Laminated Object Manufacturing: In this process the plastic, paper, or metal are glued together and after
that they are cut with laser to give them the desired shape.[3]
III.
CLASSIFICATION OF VARIOUS TYPES OF 3-D PRINTING
Based on the fact that 3D printers work on various technologies, there are many types of printers
available in the stores. These printers vary from expensive and multi-head printer to cheap printers which can be
easily bought and used in homes and offices. They can also be classified on the basis of the type of materials
used.
The different types of materials used are FDM Thermoplastics, Polyjet Photopolymer, WDW materials
etc. Recently chocolate has also been used as a material in 3D printer. Other materials such as carbon compounds
and combination of different element are also being tested.
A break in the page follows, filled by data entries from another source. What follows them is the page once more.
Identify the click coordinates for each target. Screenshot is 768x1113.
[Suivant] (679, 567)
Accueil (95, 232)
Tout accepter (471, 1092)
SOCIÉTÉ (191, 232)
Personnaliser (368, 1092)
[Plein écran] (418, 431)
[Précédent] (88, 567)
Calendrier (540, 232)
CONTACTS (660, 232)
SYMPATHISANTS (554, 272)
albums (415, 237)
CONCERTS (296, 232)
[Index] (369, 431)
Nowadays 3D printers are also used in the field of medical science to repair tissue cells and to replicate
the body organs. Ears, kidney and heart vessels have already been made and in near future it may be possible to
print a real 3D printed heart working on its own. 3D printers were earlier used by the engineers to make only the
prototypes but with the betterment of the technology, these are now used to print finished products. Around 28%
of the output of 3D printers is now the final product which is expected to rise to 50% by 2016 and to 80% by the
year 2020. [4] In Australia a local community has created a 3D printing lab in a library so the community can
understand the technology. [5] Some of the companies which manufacture 3D printers are Stratasys, Ultimaker,
Zcorp, 3D Systems, BitsfromBytes, Dimension, EOS, MakerBot, Object and RepRap Project.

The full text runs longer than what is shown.